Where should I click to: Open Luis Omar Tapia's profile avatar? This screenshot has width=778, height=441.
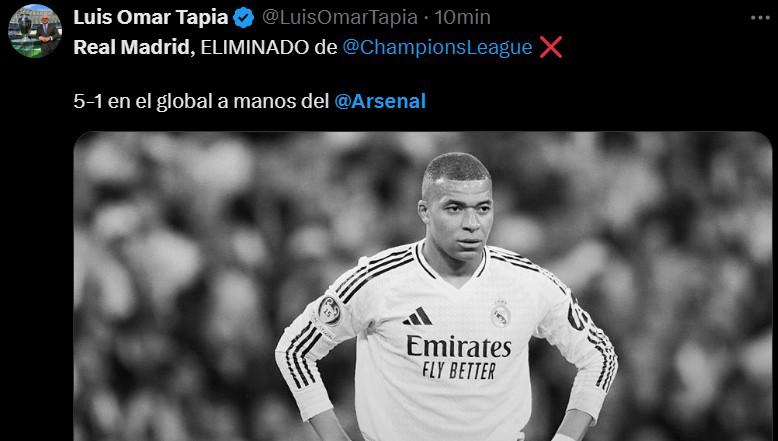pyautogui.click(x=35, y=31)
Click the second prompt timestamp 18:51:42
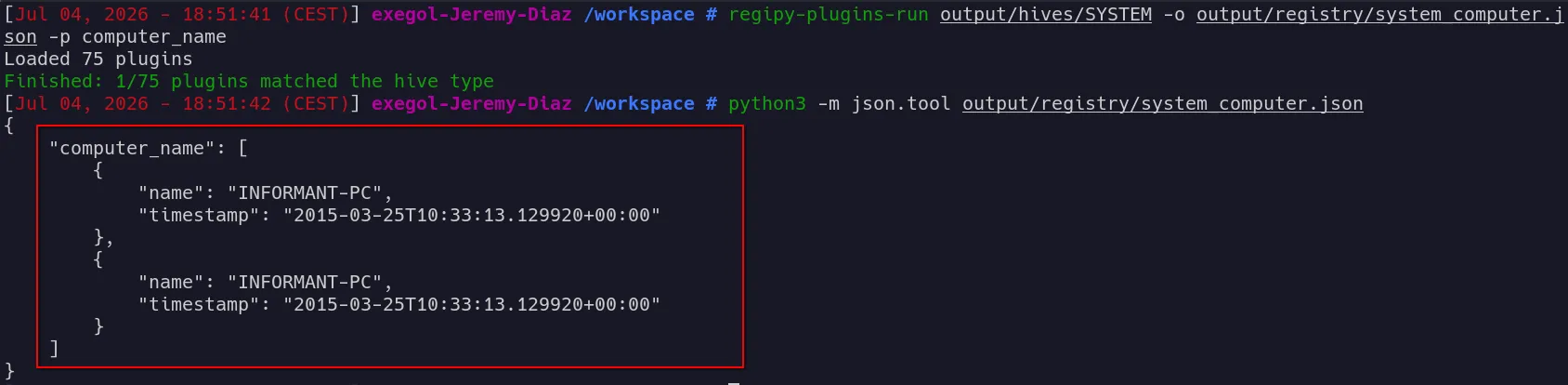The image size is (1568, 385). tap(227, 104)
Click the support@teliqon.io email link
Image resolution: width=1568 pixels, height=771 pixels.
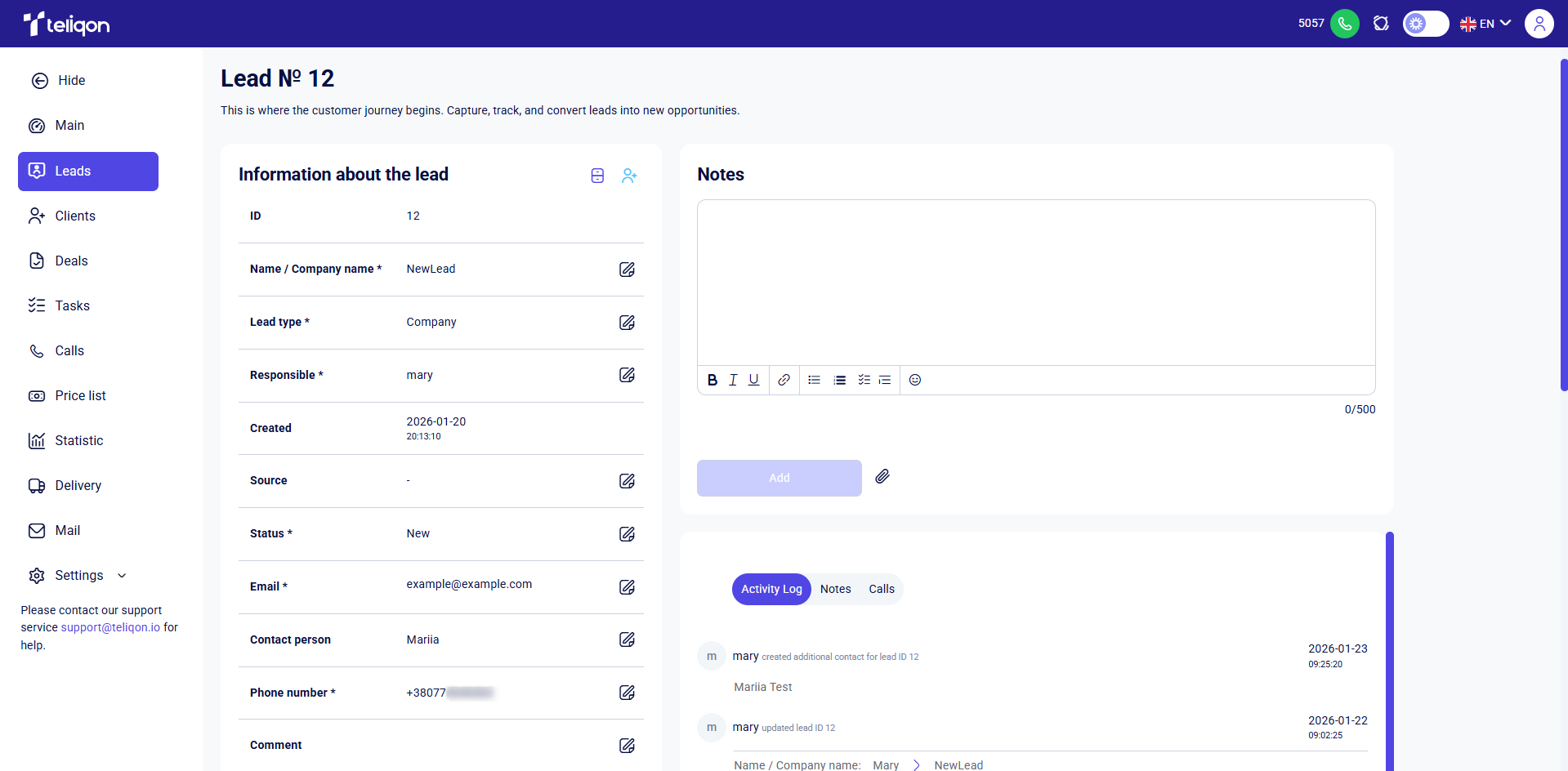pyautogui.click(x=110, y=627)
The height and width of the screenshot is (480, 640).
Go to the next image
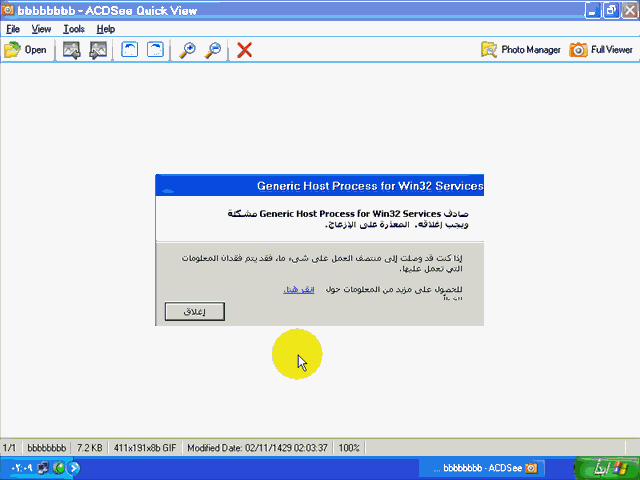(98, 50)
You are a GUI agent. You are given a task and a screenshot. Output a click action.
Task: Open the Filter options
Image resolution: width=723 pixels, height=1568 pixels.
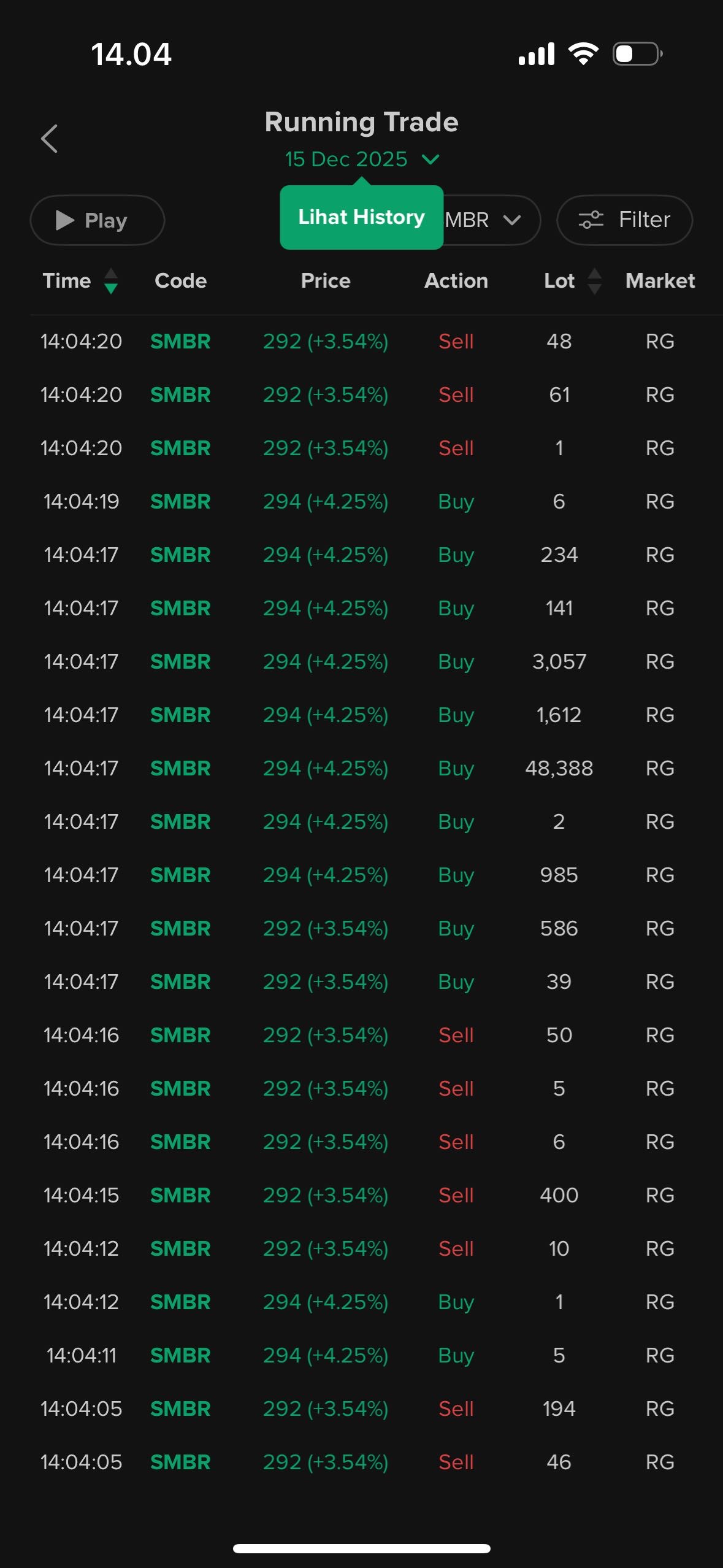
---*---
- **Brief**
Output the line containing "Click the second prompt timestamp 18:51:42" along with every line after it to the end of the material, exactly as written, but without pictures.

- **Solution to the exercise**
Click the second prompt timestamp 18:51:42
The image size is (1568, 385). tap(227, 104)
Click the support@teliqon.io email link
Image resolution: width=1568 pixels, height=771 pixels.
pyautogui.click(x=110, y=627)
The height and width of the screenshot is (480, 640).
Go to the next image
(98, 50)
You are a GUI agent. You are given a task and a screenshot. Output a click action.
Task: Open the Filter options
Image resolution: width=723 pixels, height=1568 pixels.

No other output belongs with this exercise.